Thanks in advance and sorry if this has been posted in the past, I did some searching but couldn't find anything.


----------



## Tikuf (Mar 5, 2010)

Well I'm going to attempt clear it for you.

If you are going to a proper domain seller. (Godaddy, enom, namecheap) to name a few your safe. 

They register the info to the company that controls the LTD. Example .au is controled by a company in Australia where the .com is a US company named ICANN.

Yes you can transfer Registars if you don't like the one you registered your domain with. you get something called an EPP transfercode. its used to prevent people from hijacking your domain from you.

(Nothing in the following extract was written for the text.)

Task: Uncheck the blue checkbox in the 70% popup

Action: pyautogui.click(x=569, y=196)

As for Security of your domain. some LTDs are sold to the world by small countrys entiled to their own domain for being a country. 
Example .cc is a very popular to people who don't know becuase its a CHEAP domain name, however it is owned by Cocos (Keeling) Islands.

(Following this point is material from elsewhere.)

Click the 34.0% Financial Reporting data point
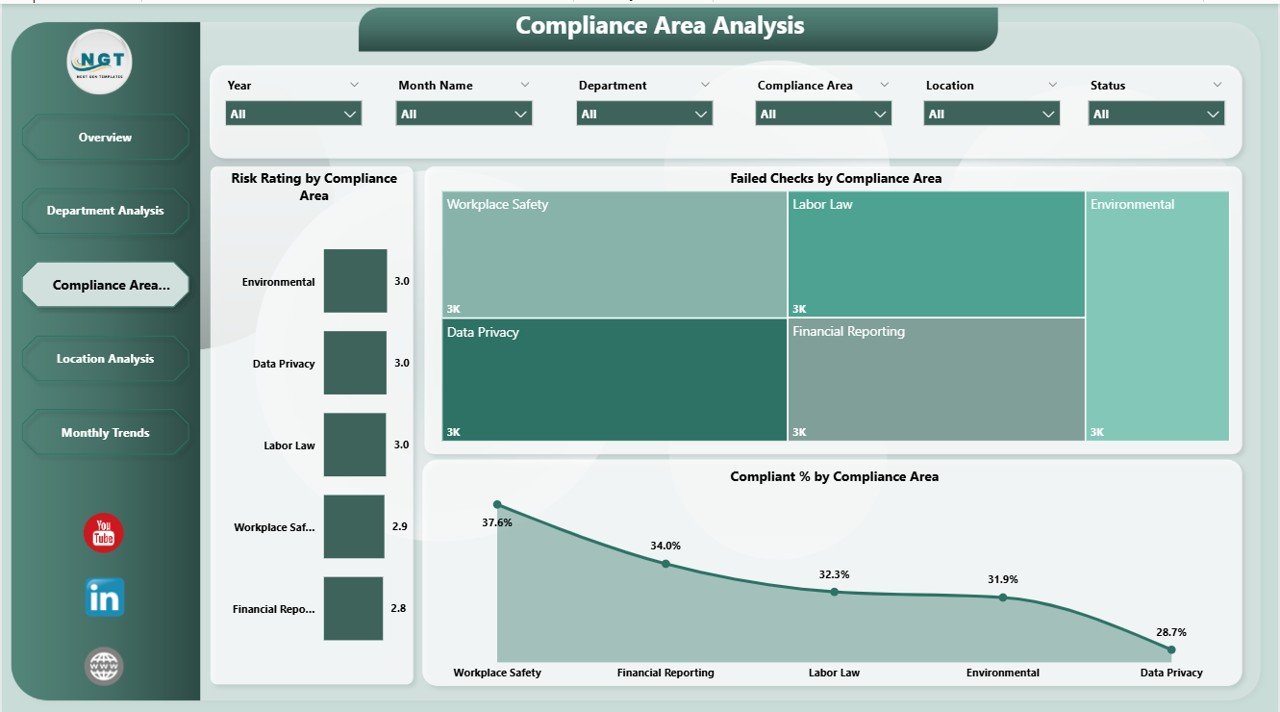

If you pick a domain name registered with a even smaller country and it changes hands. You run the risk of loosing your domain.

Just go with a large registar. prices should be around the same but they are mostly set by the country selling the domain ltd. and you will have no problems.

It goes much more in depth but nothing you really need to worry about. Only thing you have to watch out for is if you go to "Cheap cheap cheap domains" website and it look s a bit shady what can happen is they will register it FOR YOU, but they own it, and may demand a high amount of money to renew it every year or to transfer it. This is rare but still out there.


----------



## DJ_Dance (Jul 23, 2005)

Thanks Tikuf for the reply. I ended up doing some research on http://forums.whirlpool.net.au/ and most of the people there suggested Godaddy. I ended up registering with them and it's been smooth sailing so far. I think I ended up registering a .com domain name for around seven dollars something which was really cheap. I managed to find a website which lists promotional codes for godaddy also http://www.fatwallet.com/forums/hot-deals/725207.

Thanks again.


----------